Monday, January 11, 2021

The Victorian Chaise Longue

London: Persephone, 1999, c1953
99 p.

This short book is a tiny slice of horror! Not what I was expecting but a story you just can't look away from. Melanie is the pampered wife of a city lawyer; she's just given birth but can't see her baby because her pregnancy has awakened her dormant TB. She is slowly recovering, and when the story opens, she's being told by her pompous husband and patronizing doctor that perhaps today she can move from her bed to the Victorian chaise-longue in the other room, to give her a change of view. 

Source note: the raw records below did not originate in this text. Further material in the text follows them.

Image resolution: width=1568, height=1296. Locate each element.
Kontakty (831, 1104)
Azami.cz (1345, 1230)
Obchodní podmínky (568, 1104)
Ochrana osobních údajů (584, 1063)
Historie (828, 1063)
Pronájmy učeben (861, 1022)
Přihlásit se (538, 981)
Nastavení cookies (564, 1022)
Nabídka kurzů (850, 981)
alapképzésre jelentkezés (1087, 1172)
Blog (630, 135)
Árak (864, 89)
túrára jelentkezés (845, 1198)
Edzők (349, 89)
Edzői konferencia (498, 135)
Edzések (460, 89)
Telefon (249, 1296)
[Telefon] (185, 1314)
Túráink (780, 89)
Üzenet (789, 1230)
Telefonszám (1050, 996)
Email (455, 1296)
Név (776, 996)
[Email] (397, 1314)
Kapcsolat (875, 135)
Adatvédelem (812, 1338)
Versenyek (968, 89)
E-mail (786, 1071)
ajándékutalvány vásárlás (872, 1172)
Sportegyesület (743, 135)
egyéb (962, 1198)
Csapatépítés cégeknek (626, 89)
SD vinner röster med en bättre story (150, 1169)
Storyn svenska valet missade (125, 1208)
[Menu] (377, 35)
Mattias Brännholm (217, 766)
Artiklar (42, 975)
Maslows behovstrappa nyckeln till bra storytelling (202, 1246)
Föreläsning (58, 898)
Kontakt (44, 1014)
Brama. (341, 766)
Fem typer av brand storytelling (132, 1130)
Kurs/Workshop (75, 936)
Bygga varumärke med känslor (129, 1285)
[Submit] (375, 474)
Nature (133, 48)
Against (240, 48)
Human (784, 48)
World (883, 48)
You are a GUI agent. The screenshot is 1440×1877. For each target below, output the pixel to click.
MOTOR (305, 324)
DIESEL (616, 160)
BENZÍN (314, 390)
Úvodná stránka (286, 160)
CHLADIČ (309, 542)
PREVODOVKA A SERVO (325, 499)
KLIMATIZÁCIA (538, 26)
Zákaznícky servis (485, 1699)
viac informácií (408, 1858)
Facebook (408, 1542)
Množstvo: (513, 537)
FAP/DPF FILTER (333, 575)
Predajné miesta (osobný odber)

It certainly does that. When Melanie drowses off on the rather hideously floral chaise-longue (bought on a sudden, strong whim in an antique shop months before) she awakens as Millie in a Victorian home with a strange woman there with her, and another patronizing doctor, a case of TB, and a terrible secret.

Her increasing desperation to go to sleep again and wake up in her regular life is terrifying in itself -- there is an ultimate lack of power she suffers from, unable to make choices or decisions that are listened to or acknowledged, in either her actual timeline or this alternate one. The men responsible for her situations don't own up to anything, only being uselessly sentimental in private. 

The parallels between her situation in the contemporary world of the 50s, and the way her life is controlled by male decisions, and the Victorian world's context of male dominance and the way it's upheld by other women and social mores are clear. In neither world does Melanie prosper. 

This is short, to the point, and terrible. I haven't decided yet how to take the ending; it could be interpreted in a couple of ways but considering the momentum of the previous pages I can only shudder and believe the worst. If you are interested in the ways that social constructs hinder the full lives of women and try to police and control their every choice, this is a great fit for that theme. It's also really sharply constructed, emotional and intellectual at the same time. Really interesting read, as expected from Persephone Press.